[Records from a data collection]
####################
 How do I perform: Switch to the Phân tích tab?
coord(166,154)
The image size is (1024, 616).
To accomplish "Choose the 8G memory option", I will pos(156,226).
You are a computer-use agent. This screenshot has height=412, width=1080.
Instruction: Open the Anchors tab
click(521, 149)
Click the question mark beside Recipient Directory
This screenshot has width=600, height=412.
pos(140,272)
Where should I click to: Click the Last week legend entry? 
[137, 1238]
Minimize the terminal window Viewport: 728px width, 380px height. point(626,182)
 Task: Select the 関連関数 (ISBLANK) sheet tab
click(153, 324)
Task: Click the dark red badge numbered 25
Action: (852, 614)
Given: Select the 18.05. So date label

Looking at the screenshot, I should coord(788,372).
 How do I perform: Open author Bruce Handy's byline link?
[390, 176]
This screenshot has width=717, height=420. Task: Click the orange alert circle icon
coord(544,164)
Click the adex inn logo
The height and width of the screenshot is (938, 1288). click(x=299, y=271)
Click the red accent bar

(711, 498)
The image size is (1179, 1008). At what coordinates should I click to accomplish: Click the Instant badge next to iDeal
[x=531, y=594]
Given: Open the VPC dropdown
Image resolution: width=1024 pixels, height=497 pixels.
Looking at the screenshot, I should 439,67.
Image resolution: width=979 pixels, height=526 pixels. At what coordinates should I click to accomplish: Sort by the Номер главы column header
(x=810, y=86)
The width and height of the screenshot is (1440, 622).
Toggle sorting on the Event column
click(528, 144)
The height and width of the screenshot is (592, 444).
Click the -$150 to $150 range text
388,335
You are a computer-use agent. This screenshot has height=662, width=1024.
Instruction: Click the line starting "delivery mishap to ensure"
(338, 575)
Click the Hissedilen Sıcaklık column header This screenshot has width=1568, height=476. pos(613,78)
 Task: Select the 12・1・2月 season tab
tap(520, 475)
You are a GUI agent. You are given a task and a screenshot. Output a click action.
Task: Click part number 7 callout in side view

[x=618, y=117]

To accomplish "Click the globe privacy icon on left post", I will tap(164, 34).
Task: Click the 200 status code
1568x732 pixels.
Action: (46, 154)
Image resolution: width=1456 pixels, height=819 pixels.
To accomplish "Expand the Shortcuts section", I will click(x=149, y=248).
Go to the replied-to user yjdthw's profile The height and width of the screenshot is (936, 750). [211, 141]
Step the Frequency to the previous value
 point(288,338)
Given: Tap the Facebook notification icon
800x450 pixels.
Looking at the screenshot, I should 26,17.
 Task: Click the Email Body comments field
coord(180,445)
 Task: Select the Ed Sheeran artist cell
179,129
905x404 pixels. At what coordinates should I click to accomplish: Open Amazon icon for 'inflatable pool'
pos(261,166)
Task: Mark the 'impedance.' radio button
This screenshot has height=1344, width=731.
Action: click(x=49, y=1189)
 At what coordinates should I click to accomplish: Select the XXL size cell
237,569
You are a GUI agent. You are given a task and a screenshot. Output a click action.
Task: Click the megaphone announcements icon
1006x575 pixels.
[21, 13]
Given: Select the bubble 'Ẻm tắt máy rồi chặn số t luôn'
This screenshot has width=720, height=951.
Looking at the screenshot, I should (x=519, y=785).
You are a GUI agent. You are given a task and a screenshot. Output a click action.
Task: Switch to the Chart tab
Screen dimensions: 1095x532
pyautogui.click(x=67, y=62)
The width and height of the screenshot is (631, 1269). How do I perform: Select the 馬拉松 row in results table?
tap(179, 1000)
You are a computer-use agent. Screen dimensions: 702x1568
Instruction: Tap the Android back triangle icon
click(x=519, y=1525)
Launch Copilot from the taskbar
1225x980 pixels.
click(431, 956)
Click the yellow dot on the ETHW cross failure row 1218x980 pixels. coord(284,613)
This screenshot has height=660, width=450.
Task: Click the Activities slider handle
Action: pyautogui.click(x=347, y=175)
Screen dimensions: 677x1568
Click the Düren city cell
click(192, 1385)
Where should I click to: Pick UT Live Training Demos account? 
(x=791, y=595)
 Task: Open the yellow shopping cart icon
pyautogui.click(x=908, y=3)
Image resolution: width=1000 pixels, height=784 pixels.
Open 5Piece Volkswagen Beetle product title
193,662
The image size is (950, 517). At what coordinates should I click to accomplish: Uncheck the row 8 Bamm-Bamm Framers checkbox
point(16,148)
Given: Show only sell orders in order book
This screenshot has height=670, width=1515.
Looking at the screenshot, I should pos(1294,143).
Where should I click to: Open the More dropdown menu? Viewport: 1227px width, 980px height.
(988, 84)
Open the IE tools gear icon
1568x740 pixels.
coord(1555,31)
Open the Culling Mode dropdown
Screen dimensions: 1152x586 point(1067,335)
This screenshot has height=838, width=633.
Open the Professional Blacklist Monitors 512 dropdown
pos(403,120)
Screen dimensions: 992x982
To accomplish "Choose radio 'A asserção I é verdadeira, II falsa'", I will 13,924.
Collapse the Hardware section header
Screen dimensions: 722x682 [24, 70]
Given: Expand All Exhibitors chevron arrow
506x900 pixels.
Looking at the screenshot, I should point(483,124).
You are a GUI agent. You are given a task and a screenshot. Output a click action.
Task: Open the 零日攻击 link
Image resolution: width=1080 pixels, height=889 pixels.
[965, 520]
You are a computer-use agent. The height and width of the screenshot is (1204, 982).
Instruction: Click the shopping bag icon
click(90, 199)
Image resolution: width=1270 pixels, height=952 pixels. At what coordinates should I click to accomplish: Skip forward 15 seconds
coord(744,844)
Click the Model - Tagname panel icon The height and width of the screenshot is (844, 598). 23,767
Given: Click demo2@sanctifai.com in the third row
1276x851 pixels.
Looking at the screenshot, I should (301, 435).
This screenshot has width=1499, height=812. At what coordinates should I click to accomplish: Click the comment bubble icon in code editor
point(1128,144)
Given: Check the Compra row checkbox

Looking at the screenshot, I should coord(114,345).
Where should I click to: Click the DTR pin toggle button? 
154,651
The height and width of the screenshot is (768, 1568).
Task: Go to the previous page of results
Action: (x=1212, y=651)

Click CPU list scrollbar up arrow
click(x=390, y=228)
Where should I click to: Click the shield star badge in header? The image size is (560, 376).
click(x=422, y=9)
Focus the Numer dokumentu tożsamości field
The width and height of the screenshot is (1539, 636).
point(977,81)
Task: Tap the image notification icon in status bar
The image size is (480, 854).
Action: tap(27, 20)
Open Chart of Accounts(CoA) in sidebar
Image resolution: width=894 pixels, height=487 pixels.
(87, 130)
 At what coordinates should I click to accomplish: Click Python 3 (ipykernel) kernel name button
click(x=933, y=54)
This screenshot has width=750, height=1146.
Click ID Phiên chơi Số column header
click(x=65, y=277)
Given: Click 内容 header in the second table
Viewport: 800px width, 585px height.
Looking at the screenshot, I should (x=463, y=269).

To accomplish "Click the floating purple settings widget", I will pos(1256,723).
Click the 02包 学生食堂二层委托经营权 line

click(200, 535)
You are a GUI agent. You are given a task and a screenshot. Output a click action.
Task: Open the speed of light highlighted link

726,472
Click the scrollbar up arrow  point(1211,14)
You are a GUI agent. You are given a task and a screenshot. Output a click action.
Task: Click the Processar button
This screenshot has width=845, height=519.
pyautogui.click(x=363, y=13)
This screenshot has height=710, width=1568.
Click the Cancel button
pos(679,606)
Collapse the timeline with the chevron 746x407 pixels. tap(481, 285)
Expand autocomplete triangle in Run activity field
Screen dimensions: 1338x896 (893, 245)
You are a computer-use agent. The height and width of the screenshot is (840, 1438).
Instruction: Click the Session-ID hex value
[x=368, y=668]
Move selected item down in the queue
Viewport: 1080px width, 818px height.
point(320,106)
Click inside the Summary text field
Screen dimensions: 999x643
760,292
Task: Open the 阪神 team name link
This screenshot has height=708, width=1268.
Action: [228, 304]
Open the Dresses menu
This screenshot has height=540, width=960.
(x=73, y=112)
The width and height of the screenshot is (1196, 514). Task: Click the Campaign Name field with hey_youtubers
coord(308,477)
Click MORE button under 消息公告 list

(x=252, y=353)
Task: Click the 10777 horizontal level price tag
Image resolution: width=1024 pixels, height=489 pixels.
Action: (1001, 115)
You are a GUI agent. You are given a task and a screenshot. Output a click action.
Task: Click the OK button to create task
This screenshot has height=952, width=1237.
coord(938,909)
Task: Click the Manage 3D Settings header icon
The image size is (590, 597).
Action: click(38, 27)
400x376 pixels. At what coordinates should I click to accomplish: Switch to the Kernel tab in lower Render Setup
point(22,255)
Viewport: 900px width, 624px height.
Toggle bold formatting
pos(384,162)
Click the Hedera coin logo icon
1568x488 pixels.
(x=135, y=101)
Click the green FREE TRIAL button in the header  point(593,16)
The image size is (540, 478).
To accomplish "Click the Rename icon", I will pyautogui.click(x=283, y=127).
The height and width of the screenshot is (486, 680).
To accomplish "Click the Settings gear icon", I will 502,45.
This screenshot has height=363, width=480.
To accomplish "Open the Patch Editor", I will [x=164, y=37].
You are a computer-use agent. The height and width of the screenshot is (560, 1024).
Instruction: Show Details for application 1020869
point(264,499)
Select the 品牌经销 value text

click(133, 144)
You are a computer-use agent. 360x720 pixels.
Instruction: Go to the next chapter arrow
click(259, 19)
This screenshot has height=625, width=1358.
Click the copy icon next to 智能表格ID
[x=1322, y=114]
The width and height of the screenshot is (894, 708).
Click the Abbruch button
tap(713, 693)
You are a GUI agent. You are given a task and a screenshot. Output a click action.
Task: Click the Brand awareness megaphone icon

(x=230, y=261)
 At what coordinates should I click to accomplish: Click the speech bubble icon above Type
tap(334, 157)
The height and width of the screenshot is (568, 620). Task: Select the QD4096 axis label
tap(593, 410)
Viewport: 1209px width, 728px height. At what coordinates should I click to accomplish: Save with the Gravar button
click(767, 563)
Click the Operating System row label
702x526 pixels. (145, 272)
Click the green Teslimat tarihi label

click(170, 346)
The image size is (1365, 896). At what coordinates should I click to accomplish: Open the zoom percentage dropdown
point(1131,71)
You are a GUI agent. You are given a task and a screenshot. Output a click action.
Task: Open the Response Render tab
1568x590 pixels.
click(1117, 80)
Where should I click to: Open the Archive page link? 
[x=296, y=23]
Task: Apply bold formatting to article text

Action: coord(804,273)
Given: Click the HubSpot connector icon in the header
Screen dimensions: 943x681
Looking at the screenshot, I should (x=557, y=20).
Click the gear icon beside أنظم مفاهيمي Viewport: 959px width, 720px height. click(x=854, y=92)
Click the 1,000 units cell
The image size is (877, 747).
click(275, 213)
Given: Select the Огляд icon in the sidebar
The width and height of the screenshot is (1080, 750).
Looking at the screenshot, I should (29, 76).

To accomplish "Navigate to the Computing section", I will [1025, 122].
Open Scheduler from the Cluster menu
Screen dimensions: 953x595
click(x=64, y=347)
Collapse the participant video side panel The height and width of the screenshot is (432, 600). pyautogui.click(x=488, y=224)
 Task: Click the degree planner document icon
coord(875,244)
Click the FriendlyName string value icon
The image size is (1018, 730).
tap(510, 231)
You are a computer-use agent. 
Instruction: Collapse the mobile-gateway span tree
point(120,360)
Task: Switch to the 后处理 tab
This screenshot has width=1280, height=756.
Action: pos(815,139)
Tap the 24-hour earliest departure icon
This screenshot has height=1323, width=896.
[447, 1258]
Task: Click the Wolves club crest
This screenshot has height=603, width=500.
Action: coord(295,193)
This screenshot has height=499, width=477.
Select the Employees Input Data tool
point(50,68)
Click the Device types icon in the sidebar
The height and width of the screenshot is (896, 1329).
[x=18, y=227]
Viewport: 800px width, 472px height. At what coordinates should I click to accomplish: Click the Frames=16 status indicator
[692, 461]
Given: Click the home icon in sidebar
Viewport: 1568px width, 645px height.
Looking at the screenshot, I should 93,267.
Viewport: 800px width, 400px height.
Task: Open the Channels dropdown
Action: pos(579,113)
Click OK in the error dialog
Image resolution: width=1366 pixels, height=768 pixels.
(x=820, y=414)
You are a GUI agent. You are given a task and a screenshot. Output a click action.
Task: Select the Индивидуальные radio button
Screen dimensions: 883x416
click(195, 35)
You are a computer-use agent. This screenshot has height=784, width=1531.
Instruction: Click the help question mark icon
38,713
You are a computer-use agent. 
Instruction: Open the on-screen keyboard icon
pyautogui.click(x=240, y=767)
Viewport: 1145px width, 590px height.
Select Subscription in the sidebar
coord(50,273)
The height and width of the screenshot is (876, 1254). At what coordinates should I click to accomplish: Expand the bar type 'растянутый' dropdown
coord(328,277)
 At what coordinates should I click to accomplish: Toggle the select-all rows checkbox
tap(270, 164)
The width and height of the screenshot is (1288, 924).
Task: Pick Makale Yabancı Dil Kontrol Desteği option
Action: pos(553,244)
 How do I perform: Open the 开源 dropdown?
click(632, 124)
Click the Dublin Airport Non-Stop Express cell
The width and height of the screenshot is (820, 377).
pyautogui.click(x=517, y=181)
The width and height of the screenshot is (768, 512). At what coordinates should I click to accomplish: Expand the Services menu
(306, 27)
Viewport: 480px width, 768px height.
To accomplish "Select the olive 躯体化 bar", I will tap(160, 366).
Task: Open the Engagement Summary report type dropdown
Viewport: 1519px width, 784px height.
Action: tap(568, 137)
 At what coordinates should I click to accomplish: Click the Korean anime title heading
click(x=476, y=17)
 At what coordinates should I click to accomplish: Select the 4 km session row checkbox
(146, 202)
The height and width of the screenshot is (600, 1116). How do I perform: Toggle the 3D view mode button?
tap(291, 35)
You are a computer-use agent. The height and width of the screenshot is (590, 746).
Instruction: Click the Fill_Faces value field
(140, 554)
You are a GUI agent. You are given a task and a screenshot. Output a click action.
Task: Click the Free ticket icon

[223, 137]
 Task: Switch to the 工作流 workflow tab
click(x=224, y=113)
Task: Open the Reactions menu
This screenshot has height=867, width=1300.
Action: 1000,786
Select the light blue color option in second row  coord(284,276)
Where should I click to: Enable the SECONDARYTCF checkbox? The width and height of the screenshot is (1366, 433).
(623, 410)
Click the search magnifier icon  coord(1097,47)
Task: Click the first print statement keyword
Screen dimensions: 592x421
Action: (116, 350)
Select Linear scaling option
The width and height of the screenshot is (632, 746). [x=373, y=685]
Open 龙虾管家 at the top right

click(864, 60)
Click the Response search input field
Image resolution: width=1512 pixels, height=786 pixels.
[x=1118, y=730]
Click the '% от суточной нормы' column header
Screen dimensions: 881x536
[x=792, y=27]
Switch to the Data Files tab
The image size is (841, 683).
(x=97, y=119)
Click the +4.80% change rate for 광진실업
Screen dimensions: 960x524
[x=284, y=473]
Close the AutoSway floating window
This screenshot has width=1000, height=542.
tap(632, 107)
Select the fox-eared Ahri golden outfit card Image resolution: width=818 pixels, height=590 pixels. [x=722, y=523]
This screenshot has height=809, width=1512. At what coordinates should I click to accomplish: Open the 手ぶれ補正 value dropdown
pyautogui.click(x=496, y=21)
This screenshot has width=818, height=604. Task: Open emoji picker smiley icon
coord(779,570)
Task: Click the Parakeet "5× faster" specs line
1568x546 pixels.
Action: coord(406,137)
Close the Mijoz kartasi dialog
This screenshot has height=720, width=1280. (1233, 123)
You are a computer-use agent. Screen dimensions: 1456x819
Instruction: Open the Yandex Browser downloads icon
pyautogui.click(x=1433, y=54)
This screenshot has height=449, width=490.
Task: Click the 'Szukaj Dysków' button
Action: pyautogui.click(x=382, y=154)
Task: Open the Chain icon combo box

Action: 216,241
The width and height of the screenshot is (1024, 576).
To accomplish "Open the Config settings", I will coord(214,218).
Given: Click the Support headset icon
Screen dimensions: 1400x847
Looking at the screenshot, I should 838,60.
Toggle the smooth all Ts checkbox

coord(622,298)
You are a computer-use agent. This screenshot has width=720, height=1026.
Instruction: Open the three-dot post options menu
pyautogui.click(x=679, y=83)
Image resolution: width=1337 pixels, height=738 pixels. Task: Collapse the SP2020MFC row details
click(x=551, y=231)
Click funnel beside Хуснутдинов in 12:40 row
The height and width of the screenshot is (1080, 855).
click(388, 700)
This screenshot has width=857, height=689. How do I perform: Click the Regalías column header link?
####################
Description of the task - Lines with the string "Chart" in the data above: say how many there are, giving the number alone.

Task response - 2